(Data entries)
------------
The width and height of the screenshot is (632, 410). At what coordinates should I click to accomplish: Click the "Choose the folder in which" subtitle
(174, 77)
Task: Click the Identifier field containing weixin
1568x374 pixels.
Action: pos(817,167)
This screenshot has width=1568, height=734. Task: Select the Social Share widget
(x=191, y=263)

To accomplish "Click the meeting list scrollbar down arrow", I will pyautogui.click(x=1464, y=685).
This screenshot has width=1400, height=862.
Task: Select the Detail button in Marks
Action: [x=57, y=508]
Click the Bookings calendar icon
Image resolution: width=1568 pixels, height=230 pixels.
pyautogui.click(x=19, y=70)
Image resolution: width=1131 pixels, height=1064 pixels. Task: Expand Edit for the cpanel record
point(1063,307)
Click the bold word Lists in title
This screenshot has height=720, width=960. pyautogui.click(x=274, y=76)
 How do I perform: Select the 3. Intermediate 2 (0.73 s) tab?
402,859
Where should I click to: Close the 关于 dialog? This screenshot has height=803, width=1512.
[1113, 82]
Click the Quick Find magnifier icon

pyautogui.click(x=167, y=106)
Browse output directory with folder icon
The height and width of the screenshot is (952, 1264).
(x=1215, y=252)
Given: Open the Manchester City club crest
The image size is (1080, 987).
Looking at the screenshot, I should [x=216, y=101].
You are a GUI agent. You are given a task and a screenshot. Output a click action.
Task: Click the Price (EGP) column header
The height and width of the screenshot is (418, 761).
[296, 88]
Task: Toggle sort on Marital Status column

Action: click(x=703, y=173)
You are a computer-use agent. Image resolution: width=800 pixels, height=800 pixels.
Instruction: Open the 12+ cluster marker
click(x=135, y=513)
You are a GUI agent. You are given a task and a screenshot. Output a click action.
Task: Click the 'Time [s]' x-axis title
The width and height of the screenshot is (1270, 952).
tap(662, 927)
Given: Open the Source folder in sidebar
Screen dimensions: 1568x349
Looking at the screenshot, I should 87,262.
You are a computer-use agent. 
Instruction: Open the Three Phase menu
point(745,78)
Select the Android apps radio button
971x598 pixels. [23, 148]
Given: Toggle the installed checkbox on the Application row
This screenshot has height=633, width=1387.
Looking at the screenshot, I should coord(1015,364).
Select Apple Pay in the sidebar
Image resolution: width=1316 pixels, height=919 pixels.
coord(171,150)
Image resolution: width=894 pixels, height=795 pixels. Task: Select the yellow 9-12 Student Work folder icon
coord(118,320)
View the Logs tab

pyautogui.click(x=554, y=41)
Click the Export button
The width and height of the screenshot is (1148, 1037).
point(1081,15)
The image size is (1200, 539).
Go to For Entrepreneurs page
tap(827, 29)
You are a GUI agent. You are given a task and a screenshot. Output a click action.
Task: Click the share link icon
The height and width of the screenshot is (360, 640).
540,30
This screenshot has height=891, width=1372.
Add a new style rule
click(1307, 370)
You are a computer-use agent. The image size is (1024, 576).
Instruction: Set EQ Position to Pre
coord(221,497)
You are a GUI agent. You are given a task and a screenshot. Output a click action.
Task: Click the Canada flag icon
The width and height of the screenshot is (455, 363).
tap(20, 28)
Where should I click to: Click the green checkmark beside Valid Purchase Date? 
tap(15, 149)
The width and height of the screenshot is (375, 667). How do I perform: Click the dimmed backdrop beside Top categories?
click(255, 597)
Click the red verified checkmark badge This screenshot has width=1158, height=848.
------------
What you have to do: Every line of the data is to be retyped without alteration.

Completed exercise:
The width and height of the screenshot is (632, 410). At what coordinates should I click to accomplish: Click the "Choose the folder in which" subtitle
(174, 77)
Task: Click the Identifier field containing weixin
1568x374 pixels.
Action: pos(817,167)
This screenshot has width=1568, height=734. Task: Select the Social Share widget
(x=191, y=263)

To accomplish "Click the meeting list scrollbar down arrow", I will pyautogui.click(x=1464, y=685).
This screenshot has width=1400, height=862.
Task: Select the Detail button in Marks
Action: [x=57, y=508]
Click the Bookings calendar icon
Image resolution: width=1568 pixels, height=230 pixels.
pyautogui.click(x=19, y=70)
Image resolution: width=1131 pixels, height=1064 pixels. Task: Expand Edit for the cpanel record
point(1063,307)
Click the bold word Lists in title
This screenshot has height=720, width=960. pyautogui.click(x=274, y=76)
 How do I perform: Select the 3. Intermediate 2 (0.73 s) tab?
402,859
Where should I click to: Close the 关于 dialog? This screenshot has height=803, width=1512.
[1113, 82]
Click the Quick Find magnifier icon

pyautogui.click(x=167, y=106)
Browse output directory with folder icon
The height and width of the screenshot is (952, 1264).
(x=1215, y=252)
Given: Open the Manchester City club crest
The image size is (1080, 987).
Looking at the screenshot, I should [x=216, y=101].
You are a GUI agent. You are given a task and a screenshot. Output a click action.
Task: Click the Price (EGP) column header
The height and width of the screenshot is (418, 761).
[296, 88]
Task: Toggle sort on Marital Status column

Action: click(x=703, y=173)
You are a computer-use agent. Image resolution: width=800 pixels, height=800 pixels.
Instruction: Open the 12+ cluster marker
click(x=135, y=513)
You are a GUI agent. You are given a task and a screenshot. Output a click action.
Task: Click the 'Time [s]' x-axis title
The width and height of the screenshot is (1270, 952).
tap(662, 927)
Given: Open the Source folder in sidebar
Screen dimensions: 1568x349
Looking at the screenshot, I should 87,262.
You are a computer-use agent. 
Instruction: Open the Three Phase menu
point(745,78)
Select the Android apps radio button
971x598 pixels. [23, 148]
Given: Toggle the installed checkbox on the Application row
This screenshot has height=633, width=1387.
Looking at the screenshot, I should coord(1015,364).
Select Apple Pay in the sidebar
Image resolution: width=1316 pixels, height=919 pixels.
coord(171,150)
Image resolution: width=894 pixels, height=795 pixels. Task: Select the yellow 9-12 Student Work folder icon
coord(118,320)
View the Logs tab

pyautogui.click(x=554, y=41)
Click the Export button
The width and height of the screenshot is (1148, 1037).
point(1081,15)
The image size is (1200, 539).
Go to For Entrepreneurs page
tap(827, 29)
You are a GUI agent. You are given a task and a screenshot. Output a click action.
Task: Click the share link icon
The height and width of the screenshot is (360, 640).
540,30
This screenshot has height=891, width=1372.
Add a new style rule
click(1307, 370)
You are a computer-use agent. The image size is (1024, 576).
Instruction: Set EQ Position to Pre
coord(221,497)
You are a GUI agent. You are given a task and a screenshot. Output a click action.
Task: Click the Canada flag icon
The width and height of the screenshot is (455, 363).
tap(20, 28)
Where should I click to: Click the green checkmark beside Valid Purchase Date? 
tap(15, 149)
The width and height of the screenshot is (375, 667). How do I perform: Click the dimmed backdrop beside Top categories?
click(255, 597)
Click the red verified checkmark badge This screenshot has width=1158, height=848.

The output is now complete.